Two years after the violent ‘gay purge’ in Chechnya, Russian authorities have failed to provide justice for the victims, Amnesty International said today.
In a crackdown revealed in 2017, dozens of men were abducted, tortured and killed for their real or perceived sexual orientation. To date, not one person has yet been held accountable for these crimes.
“The Russian authorities have shown themselves to be complicit in heinous crimes committed in Chechnya against people believed to be gay or lesbian”, said Marie Struthers, Amnesty International’s Director for Eastern Europe and Central Asia.
“Two years after reports of a ‘gay purge’ sent shockwaves worldwide, it’s clear that the perpetrators have gone unpunished because of state-sponsored homophobia and impunity for human rights violations in Chechnya.”
Meanwhile, authorities have also failed to provide effective protection to LGBTI rights defender Igor Kochetkov, the leading figure in the public investigation of the violent crackdown, who has recently received death threats.

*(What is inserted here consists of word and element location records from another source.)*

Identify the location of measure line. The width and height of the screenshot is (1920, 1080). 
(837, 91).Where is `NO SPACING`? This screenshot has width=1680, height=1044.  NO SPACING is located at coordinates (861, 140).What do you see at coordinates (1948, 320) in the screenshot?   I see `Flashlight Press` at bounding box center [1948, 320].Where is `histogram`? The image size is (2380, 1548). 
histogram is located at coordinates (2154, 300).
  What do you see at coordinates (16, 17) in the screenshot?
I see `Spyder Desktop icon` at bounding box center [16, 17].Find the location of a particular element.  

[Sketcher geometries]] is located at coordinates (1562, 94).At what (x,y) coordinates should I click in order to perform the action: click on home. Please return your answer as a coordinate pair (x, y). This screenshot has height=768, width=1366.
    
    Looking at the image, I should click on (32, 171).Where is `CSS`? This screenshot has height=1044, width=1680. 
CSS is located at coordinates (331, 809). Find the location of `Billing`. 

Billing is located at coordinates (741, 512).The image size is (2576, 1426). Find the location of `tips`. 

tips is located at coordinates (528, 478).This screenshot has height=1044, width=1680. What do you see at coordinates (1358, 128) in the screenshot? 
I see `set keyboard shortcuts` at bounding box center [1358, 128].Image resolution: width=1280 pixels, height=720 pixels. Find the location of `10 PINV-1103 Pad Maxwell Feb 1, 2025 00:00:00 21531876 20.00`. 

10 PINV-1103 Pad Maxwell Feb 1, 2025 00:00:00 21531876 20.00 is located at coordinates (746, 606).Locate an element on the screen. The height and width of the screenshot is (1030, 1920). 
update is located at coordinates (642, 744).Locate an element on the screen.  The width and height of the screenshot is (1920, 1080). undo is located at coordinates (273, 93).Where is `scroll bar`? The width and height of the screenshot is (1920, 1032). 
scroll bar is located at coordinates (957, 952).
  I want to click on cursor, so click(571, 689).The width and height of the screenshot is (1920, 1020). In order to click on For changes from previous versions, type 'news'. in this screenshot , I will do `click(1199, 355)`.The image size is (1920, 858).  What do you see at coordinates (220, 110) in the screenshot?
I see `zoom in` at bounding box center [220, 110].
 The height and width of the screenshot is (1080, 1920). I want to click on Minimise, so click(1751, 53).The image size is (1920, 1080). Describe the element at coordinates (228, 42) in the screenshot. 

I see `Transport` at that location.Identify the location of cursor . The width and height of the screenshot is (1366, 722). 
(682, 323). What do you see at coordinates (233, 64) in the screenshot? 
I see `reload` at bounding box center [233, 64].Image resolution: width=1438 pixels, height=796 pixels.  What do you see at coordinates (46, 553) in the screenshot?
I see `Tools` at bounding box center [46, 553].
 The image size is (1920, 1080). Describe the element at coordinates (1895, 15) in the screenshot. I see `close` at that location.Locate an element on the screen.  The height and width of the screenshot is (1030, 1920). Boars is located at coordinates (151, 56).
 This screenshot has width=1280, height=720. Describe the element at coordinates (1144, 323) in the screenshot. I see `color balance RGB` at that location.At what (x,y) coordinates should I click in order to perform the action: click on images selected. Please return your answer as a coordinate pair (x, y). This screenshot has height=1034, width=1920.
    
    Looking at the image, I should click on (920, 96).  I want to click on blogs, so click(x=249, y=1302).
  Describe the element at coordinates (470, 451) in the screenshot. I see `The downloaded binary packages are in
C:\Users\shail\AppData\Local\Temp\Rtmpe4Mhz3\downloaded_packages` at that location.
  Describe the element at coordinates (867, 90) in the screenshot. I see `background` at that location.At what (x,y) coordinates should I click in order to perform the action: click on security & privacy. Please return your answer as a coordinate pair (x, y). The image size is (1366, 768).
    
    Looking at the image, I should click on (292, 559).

On 29 January this year, a video containing insults and a death threat directed at Igor Kochetkov was widely distributed across social networks. After Igor Kochetkov presented a formal complaint against the author of this video, the police merely suggested that “next time the human rights defender should call an emergency number”. An official investigation has not been opened by the police to date.
“The shocking disregard to human lives and dignity has reached a new low as the authorities have neglected to carry out a thorough investigation into death threats sent to Russian LGBTI Network’s Executive Director Igor Kochetkov.
“However, in a rare positive twist, last week a court in Saint Petersburg ruled the police inaction in this case to be unlawful. We urge the Russian authorities to promptly implement the court’s ruling and conduct a thorough and effective investigation into the death threats against Igor Kochetkov and crimes in the Chechen Republic exposed by the Russian LGBT Network.”
In April 2017, the newspaper Novaya Gazeta exposed a horrifying crackdown in Chechnya in which dozens of men were abducted, tortured and killed. The failure of the Russian state to provide justice for these victims unleashed another wave of homophobic crimes in Chechnya in 2018. By January 2019, at least two people were believed to have been tortured to death in this crackdown.